Moore specifically names people in the SBC’s Executive Committee who he says intimidated any person who spoke out about abuses in the church.
He also details how some institutional leaders exonerated churches with credible allegations of negligence of sexual abuse victims, which he says put the lives of “vulnerable children and others” affiliated with the church at risk.
The big picture: The SBC, the country’s largest evangelical Christian denomination, is facing debates “over issues such as sex abuse, racism and the role of women, as well as significant Southern Baptist support for former president Donald Trump,” the Post writes.
These controversies have caused several people to leave the church.
Between the lines: The letter is dated May 31, just days after Moore announced he would resign from his position in the convention.

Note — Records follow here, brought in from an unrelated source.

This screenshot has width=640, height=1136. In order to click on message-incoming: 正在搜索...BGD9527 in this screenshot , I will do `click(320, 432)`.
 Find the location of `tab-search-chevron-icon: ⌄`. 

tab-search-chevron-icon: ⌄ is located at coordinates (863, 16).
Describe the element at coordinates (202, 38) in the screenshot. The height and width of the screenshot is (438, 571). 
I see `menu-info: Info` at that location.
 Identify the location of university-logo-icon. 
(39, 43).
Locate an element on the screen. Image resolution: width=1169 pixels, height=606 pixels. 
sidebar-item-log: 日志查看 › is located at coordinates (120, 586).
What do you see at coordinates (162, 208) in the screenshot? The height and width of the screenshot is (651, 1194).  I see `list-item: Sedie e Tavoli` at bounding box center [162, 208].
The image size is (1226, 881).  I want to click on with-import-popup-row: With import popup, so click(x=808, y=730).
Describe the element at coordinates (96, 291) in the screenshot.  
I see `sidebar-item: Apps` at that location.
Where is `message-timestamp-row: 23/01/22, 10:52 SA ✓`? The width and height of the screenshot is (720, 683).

At the time, Moore revealed he was leaving to join magazine Christianity Today.
What they’re saying: “You and I both heard, in closed door meetings, sexual abuse survivors spoken of in terms of ‘Potiphar’s wife’ and other spurious biblical analogies,” Moore writes in the letter, directed at J.D. Greer, SBC president.
“The conversations in these closed door meetings were far worse than anything Southern Baptists knew — or the outside world could report.”
“…[T]his comes on the heels of a track-record of the Executive Committee staff and others referring to victims as ‘crazy’ and, at least in one case, as worse than the sexual predators themselves.”
Of note: “In the ancient biblical story, Potiphar’s wife tries to seduce Joseph and falsely accuses him of having assaulted her,” the Post writes.